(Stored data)
★ ★ ★
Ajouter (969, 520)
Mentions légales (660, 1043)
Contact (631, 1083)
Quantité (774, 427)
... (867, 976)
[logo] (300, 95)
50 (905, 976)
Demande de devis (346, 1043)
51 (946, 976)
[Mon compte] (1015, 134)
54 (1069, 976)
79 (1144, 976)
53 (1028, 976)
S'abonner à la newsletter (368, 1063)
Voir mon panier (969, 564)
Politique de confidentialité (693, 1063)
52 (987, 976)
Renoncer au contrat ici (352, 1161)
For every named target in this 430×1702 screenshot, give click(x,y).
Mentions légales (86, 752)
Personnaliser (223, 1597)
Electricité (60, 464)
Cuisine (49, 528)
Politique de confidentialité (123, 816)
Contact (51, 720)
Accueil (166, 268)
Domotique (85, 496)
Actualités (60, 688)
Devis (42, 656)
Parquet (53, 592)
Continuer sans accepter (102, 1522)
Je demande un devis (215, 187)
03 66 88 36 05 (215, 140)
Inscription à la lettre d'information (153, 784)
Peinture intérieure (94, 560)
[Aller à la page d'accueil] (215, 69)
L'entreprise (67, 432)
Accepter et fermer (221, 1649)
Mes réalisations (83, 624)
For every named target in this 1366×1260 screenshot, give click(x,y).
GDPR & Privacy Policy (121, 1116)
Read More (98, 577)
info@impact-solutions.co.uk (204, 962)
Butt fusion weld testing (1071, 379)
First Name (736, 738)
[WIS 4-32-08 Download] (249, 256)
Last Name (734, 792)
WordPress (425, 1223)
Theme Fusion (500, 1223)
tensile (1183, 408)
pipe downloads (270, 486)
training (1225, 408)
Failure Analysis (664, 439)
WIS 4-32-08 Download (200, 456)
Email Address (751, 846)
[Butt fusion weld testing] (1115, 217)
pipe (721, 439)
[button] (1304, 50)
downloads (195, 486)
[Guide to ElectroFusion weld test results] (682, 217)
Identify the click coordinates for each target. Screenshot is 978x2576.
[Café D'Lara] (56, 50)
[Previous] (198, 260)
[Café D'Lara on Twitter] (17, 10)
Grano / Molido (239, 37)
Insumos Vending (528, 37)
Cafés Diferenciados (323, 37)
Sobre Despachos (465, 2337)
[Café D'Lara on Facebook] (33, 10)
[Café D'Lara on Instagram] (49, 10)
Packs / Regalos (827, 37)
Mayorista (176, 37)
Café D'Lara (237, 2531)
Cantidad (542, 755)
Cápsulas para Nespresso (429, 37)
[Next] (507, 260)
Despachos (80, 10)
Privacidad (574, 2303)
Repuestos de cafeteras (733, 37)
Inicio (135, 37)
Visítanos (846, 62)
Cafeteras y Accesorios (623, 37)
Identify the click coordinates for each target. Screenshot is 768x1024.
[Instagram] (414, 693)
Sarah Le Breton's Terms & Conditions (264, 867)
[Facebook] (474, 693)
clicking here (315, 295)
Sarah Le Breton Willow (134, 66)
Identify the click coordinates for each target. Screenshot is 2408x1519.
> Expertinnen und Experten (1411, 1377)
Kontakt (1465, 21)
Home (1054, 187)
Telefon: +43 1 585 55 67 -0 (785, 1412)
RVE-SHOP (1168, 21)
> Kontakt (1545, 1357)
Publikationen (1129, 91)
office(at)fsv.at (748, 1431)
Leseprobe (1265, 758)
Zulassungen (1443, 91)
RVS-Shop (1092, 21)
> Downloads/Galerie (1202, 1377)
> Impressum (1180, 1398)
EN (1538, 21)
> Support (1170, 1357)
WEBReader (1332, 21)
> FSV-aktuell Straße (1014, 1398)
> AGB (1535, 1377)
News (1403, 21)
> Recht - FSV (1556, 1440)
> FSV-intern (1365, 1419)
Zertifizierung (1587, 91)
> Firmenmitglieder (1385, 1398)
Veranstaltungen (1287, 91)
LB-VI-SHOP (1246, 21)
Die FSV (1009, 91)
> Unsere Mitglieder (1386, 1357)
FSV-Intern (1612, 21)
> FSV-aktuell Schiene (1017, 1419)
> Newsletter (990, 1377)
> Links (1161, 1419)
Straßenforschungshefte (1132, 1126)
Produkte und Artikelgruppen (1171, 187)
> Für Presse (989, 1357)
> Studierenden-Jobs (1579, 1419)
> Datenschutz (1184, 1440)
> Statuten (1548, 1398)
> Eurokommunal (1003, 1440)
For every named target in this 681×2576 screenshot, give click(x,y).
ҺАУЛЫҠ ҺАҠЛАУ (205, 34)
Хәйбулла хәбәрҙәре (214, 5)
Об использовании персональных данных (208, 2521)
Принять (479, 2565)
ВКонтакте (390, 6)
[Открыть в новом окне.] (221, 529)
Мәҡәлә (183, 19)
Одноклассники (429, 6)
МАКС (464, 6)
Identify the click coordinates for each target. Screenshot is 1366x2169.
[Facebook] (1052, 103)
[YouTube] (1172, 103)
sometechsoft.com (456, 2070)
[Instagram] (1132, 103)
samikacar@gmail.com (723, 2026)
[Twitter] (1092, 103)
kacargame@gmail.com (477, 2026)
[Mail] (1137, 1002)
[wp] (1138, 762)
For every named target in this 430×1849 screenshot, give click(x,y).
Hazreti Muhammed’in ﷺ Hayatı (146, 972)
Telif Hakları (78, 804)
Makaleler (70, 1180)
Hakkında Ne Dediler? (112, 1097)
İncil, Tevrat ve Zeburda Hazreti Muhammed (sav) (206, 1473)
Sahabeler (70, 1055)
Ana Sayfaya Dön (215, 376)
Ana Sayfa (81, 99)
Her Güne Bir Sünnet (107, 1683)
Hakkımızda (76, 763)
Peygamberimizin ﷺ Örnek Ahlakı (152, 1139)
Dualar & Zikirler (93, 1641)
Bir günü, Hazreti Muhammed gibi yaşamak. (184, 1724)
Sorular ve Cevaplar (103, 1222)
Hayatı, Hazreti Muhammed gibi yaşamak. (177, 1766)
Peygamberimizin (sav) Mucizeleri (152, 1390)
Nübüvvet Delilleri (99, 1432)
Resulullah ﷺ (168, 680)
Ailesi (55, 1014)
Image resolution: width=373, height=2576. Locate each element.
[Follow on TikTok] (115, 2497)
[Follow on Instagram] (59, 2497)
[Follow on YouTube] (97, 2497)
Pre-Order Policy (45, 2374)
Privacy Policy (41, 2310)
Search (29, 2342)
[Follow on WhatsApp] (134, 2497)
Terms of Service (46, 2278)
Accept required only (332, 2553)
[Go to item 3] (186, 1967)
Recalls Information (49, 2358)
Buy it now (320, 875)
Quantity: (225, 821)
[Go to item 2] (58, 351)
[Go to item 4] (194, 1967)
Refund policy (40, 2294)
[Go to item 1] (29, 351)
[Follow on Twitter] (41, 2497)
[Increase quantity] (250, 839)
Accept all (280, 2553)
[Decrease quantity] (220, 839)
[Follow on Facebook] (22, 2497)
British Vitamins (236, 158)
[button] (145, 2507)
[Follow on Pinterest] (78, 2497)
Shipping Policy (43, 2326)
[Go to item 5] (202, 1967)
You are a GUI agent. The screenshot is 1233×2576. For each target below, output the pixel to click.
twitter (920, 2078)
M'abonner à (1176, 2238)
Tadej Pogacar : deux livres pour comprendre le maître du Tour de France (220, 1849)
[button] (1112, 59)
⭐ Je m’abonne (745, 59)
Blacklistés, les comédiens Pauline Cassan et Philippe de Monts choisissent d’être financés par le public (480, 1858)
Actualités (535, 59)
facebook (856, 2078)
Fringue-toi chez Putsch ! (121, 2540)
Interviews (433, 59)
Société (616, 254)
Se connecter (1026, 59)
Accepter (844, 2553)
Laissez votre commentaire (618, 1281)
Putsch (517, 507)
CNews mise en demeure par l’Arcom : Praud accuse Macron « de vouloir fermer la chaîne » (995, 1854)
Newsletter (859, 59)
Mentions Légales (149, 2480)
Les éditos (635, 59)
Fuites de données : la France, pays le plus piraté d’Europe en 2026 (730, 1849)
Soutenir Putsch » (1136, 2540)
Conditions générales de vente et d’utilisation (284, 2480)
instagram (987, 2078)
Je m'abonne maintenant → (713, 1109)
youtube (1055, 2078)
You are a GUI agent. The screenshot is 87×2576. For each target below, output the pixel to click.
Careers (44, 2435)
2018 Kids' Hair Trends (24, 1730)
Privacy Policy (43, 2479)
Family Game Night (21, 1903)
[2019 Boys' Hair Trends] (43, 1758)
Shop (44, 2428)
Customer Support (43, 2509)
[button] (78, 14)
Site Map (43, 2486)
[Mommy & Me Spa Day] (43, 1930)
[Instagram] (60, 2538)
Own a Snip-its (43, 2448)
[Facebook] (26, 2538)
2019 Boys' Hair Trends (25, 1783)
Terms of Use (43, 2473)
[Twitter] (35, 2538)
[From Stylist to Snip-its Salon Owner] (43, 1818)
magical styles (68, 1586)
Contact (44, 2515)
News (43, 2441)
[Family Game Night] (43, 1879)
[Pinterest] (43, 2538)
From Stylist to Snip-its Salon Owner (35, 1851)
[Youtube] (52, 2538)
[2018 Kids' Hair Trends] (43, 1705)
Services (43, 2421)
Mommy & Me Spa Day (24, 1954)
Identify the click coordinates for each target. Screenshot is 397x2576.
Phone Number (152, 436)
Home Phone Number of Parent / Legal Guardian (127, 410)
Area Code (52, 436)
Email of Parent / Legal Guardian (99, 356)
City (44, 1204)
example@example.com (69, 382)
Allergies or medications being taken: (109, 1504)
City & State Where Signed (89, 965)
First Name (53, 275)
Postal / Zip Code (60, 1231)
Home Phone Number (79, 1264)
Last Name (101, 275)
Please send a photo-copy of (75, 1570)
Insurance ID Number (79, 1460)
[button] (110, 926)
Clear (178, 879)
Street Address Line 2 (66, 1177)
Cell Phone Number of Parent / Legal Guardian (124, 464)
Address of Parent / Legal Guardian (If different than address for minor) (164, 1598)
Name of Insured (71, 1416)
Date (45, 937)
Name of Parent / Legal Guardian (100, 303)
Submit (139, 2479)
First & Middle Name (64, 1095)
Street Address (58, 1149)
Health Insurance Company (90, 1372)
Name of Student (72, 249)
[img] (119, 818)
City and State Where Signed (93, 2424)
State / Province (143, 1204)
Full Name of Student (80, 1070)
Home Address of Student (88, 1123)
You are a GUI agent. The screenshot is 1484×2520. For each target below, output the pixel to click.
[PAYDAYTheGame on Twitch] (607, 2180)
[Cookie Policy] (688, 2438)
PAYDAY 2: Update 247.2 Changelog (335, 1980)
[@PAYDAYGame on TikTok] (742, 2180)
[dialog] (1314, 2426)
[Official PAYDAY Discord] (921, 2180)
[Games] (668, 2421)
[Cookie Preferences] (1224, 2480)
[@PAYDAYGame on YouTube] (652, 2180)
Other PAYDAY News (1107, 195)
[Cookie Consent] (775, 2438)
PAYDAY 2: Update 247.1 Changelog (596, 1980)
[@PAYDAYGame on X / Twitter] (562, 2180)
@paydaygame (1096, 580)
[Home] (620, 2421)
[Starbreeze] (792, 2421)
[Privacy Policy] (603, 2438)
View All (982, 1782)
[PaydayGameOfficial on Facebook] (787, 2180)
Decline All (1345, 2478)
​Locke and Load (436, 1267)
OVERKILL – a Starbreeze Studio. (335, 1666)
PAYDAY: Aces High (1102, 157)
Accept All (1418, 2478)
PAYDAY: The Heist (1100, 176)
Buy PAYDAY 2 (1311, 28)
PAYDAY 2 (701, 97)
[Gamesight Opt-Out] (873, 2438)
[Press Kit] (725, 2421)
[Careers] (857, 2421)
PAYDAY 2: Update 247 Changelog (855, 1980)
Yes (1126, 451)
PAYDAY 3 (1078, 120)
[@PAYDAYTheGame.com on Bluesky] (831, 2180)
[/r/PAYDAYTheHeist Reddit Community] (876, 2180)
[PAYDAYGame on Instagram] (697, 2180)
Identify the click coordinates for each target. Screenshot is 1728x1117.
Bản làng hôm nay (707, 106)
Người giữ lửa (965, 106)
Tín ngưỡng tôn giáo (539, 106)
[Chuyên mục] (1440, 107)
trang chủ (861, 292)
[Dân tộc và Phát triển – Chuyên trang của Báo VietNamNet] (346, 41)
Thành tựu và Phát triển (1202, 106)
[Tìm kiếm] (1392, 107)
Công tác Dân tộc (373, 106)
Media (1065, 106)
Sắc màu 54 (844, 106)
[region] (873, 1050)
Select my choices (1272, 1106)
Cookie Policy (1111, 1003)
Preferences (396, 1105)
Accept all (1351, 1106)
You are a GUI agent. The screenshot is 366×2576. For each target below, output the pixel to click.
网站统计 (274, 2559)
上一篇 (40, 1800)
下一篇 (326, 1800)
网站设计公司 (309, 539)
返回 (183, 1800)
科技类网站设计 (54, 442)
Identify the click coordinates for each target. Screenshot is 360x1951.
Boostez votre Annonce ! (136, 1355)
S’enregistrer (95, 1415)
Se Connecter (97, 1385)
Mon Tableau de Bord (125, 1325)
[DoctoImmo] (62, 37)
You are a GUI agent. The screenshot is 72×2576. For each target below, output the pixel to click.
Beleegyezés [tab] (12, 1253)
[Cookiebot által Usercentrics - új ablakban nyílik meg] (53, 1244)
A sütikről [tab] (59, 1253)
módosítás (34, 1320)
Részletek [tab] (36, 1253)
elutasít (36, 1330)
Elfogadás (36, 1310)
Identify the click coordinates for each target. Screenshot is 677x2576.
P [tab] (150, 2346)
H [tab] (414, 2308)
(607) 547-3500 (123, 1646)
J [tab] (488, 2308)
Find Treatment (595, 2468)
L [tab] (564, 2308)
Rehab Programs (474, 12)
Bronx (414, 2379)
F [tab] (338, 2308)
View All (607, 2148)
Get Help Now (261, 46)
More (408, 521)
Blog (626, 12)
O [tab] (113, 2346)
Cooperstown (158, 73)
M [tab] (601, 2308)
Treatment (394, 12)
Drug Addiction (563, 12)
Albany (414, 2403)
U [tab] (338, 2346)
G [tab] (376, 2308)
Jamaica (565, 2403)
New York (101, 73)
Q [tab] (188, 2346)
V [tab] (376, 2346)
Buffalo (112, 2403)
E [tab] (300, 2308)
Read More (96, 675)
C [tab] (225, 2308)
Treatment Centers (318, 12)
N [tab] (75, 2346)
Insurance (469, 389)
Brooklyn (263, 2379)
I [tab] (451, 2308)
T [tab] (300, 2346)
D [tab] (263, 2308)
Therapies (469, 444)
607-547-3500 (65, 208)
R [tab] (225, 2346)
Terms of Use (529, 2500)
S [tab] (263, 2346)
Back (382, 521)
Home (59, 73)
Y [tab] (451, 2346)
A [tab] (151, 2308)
★ ★ ★
# WHAT THIS TASK INVOLVES
Where the data above reaches the line holding "[button] (110, 926)", begin printing, and stop after the line holding "Other PAYDAY News (1107, 195)". Each line must be reproduced exactly, with nothing else added.

# TASK RESULT
[button] (110, 926)
Clear (178, 879)
Street Address Line 2 (66, 1177)
Cell Phone Number of Parent / Legal Guardian (124, 464)
Address of Parent / Legal Guardian (If different than address for minor) (164, 1598)
Name of Insured (71, 1416)
Date (45, 937)
Name of Parent / Legal Guardian (100, 303)
Submit (139, 2479)
First & Middle Name (64, 1095)
Street Address (58, 1149)
Health Insurance Company (90, 1372)
Name of Student (72, 249)
[img] (119, 818)
City and State Where Signed (93, 2424)
State / Province (143, 1204)
Full Name of Student (80, 1070)
Home Address of Student (88, 1123)
You are a GUI agent. The screenshot is 1484×2520. For each target below, output the pixel to click.
[PAYDAYTheGame on Twitch] (607, 2180)
[Cookie Policy] (688, 2438)
PAYDAY 2: Update 247.2 Changelog (335, 1980)
[@PAYDAYGame on TikTok] (742, 2180)
[dialog] (1314, 2426)
[Official PAYDAY Discord] (921, 2180)
[Games] (668, 2421)
[Cookie Preferences] (1224, 2480)
[@PAYDAYGame on YouTube] (652, 2180)
Other PAYDAY News (1107, 195)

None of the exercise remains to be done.